Fixable students are often good players; they just have technical or musical issues to overcome, and I can tell what those are in a very short time—even if the playing isn’t the best they can do.
Programs that prescreen undergraduates can ferret these out, making sure none of these students are invited to play live—but we are not one of those programs. I’ll hear anyone play, even these students, although I’d like to propose a way to fix this particular issue.
My standard reply to “What should I play for my audition?” is: Whatever you feel you can play the best.
Do I care what you play? Not nearly as much as HOW you play it. How do I compare a student playing less-than-capable Delécluse vs. well-prepared and rendered Intermediate Peters? Easy. I take who plays the best.
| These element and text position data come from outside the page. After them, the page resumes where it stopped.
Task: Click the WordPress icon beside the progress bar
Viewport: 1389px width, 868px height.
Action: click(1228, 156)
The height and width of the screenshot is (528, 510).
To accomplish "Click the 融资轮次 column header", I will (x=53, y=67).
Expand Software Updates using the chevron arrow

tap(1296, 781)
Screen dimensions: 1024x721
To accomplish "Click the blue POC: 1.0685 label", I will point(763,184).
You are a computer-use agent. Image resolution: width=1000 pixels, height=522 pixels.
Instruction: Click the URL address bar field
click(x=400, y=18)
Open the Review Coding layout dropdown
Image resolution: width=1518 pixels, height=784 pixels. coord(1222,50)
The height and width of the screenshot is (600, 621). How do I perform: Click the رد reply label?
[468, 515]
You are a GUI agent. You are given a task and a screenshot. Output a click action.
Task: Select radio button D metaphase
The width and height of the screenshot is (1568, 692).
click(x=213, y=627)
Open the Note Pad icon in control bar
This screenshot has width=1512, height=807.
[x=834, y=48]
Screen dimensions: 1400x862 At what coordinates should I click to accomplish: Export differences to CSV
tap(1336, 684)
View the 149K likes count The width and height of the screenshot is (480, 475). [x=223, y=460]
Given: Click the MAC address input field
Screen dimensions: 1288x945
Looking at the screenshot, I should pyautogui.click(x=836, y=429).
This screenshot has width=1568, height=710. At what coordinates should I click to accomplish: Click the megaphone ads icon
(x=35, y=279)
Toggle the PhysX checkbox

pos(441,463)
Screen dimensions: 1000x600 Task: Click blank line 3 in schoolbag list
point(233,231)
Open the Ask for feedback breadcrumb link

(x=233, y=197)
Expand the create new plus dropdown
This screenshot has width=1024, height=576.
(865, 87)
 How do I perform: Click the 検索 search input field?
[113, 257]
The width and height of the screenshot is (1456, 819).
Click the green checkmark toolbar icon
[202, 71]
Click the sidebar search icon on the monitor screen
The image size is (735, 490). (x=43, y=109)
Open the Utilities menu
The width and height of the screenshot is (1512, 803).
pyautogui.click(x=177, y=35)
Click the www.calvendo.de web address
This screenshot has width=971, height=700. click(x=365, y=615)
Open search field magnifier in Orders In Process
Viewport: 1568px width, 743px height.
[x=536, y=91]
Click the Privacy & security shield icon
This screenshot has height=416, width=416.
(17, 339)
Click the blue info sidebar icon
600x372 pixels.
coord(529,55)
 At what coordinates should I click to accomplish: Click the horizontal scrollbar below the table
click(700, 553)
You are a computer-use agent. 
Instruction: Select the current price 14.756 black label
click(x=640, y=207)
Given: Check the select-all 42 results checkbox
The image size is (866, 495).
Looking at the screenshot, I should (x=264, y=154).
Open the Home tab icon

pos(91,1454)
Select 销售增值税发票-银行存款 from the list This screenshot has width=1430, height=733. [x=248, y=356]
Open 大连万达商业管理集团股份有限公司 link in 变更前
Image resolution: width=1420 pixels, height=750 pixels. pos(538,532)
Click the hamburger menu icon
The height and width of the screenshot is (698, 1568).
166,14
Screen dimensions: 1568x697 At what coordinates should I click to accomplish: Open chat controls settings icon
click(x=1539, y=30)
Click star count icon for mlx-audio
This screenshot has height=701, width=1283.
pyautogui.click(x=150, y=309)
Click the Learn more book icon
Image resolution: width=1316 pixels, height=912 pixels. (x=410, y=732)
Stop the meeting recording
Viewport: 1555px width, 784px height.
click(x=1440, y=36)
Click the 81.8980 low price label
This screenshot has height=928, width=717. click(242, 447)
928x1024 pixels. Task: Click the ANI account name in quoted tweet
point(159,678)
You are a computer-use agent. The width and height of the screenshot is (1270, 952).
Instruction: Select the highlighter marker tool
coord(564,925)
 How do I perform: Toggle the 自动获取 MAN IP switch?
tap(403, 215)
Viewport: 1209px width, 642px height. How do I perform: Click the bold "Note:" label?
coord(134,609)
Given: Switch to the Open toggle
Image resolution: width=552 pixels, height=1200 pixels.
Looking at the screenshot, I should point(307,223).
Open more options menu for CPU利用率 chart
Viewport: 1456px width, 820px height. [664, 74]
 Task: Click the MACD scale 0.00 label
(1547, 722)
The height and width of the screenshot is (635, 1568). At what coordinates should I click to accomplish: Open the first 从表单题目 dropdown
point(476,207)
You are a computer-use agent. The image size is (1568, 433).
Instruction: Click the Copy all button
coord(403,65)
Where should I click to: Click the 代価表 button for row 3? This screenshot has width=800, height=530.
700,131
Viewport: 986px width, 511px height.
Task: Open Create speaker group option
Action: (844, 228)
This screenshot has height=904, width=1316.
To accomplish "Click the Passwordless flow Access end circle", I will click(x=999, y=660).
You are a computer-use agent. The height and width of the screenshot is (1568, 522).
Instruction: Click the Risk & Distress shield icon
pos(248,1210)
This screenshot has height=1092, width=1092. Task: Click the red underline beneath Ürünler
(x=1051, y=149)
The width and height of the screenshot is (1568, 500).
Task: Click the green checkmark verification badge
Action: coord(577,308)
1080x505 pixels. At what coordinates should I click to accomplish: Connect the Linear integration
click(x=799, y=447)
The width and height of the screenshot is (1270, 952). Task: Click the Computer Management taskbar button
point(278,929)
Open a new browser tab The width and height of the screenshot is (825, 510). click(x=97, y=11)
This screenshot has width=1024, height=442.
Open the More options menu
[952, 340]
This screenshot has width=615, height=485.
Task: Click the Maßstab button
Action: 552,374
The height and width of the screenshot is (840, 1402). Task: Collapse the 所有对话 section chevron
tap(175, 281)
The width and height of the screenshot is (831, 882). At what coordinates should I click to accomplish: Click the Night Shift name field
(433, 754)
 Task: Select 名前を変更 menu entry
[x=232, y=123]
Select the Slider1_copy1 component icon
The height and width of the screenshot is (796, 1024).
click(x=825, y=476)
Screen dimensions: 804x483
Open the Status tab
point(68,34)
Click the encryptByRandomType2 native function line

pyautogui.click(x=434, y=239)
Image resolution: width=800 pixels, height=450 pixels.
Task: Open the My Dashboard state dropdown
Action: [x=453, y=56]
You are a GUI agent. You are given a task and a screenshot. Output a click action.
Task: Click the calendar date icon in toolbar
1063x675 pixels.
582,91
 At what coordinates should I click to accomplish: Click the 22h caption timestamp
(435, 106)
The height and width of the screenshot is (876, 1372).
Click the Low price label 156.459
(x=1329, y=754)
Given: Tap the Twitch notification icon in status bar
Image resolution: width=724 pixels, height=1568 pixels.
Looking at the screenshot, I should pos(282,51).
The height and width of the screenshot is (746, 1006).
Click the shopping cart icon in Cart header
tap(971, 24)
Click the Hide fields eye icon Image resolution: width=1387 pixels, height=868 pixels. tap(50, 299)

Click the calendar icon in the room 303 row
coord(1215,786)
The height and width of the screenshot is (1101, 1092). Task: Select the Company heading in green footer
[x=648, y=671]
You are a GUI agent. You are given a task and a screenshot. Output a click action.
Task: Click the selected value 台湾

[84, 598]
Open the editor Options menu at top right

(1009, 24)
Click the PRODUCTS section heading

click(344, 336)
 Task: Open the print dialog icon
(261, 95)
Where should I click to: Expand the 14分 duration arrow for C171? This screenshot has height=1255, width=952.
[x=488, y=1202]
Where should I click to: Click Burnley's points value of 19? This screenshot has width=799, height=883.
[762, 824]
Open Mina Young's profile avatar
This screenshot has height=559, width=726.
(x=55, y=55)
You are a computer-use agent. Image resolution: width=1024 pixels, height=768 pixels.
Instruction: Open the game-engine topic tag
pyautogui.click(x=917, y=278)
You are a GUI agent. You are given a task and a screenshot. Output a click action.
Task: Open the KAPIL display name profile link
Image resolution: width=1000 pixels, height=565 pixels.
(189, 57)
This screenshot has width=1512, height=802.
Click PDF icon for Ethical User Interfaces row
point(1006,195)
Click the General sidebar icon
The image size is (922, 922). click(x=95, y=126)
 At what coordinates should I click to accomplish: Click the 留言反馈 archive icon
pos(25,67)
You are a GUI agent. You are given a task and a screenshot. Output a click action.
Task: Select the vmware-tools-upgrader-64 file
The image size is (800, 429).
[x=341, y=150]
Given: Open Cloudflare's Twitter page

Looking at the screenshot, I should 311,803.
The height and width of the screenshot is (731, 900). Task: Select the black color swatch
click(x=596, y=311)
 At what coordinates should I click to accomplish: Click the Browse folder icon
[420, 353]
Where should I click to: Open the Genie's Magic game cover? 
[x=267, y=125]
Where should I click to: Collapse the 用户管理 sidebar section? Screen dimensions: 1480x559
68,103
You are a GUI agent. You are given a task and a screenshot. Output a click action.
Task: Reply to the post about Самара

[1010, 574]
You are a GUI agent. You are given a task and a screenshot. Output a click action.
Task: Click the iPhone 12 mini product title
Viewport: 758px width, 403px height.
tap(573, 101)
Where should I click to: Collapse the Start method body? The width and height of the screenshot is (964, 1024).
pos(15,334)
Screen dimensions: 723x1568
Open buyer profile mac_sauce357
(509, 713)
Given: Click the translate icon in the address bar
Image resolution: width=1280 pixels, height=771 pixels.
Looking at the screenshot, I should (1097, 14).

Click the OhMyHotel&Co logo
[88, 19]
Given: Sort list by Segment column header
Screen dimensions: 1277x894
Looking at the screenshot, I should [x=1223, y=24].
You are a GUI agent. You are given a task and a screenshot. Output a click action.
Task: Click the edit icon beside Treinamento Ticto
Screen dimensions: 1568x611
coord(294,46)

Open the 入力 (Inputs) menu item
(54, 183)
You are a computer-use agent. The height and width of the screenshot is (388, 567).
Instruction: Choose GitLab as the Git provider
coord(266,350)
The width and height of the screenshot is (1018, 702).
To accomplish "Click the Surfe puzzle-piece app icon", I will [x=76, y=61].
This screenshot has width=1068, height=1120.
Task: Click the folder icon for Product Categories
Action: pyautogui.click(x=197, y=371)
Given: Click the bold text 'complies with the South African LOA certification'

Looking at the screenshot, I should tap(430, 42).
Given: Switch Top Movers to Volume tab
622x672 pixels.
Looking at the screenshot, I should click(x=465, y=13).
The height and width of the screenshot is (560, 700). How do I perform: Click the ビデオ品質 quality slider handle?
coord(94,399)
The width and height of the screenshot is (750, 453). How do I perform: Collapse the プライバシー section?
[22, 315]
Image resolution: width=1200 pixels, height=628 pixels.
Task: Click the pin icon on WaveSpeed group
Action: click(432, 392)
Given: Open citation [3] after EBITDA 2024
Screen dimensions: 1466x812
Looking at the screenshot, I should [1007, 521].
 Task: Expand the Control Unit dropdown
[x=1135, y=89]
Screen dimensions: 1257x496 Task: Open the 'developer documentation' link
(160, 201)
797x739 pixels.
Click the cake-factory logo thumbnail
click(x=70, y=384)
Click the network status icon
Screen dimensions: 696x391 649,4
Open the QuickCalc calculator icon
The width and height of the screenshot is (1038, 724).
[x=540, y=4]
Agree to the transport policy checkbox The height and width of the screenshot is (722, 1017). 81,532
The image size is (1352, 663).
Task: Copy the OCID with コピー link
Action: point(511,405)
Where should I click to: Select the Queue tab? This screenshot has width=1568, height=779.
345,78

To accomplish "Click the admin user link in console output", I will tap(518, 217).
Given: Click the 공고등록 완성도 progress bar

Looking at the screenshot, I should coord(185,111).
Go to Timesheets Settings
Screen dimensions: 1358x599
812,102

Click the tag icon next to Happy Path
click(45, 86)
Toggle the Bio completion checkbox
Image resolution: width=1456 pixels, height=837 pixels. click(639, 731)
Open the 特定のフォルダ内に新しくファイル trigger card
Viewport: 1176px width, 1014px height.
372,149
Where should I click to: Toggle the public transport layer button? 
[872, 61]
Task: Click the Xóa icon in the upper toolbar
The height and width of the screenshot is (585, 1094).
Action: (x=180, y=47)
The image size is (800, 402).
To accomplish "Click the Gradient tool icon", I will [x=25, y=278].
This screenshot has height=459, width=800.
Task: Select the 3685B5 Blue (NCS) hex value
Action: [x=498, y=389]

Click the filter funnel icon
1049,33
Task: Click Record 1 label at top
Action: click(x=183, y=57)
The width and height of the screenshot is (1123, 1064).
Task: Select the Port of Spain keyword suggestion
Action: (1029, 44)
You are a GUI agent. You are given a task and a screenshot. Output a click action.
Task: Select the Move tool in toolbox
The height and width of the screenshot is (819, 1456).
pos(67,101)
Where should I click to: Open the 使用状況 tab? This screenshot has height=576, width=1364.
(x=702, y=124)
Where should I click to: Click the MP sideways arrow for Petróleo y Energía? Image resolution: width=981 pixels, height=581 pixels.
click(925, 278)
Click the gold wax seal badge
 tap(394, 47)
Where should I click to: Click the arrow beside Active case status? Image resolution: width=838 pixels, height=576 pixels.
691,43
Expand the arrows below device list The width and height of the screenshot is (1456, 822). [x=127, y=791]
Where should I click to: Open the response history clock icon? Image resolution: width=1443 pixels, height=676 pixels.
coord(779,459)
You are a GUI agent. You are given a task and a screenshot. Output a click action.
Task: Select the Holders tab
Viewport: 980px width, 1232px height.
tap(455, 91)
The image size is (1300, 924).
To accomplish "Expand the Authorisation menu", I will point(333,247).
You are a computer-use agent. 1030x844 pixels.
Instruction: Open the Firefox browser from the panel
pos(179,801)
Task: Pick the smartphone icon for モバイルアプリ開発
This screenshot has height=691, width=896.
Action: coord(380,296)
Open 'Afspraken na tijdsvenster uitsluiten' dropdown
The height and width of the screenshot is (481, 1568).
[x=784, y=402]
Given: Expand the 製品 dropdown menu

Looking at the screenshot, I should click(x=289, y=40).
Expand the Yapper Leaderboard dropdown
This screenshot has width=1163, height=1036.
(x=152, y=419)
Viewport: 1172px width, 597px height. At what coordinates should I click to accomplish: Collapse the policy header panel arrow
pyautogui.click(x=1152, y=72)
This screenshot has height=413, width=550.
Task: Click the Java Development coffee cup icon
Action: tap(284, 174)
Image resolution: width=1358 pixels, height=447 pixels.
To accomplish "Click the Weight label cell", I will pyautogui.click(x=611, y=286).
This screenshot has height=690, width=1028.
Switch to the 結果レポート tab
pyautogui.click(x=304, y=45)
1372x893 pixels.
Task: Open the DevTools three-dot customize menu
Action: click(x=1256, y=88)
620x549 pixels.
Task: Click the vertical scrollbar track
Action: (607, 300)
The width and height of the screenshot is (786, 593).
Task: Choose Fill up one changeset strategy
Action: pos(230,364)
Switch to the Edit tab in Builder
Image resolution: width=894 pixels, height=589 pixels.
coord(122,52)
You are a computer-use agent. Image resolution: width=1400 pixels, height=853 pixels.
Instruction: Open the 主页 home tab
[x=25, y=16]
These are also the students whose parents tend to be the most involved in the process. Sometimes that’s OK, but often these parents are the angriest after their son or daughter has not been accepted. I’ve received a lot of these emails and phone calls over the years, and it seems to be getting worse. Some colleagues I know don’t even answer them. One auditioning student who didn't get in even came to a recital and told me to go you-know-what myself in front of the other students. That was nice.
I usually do, but often trying to explain that your son or daughter was the victim of bad advice doesn’t go over well, no matter how true.
So for the upcoming season(s), here are a few items for thought.
If possible, try and locate a professional teacher at least a year before your auditions. If you can’t find one, email me—I probably know someone close to you.
Be sure to visit studio or admissions pages for suggested repertoire. Most only suggest, so you and your teacher can find what will be best for you. If your repertoire is going to be radically different from what’s suggested, be sure to clear it with the professor before the audition.
Do not be intimidated by what your friends might be playing. Play what fits you best.
I’ll be posting a video late summer/early fall about graduate prescreening strategies, including the technical elements and repertoire selection, so until then happy practicing!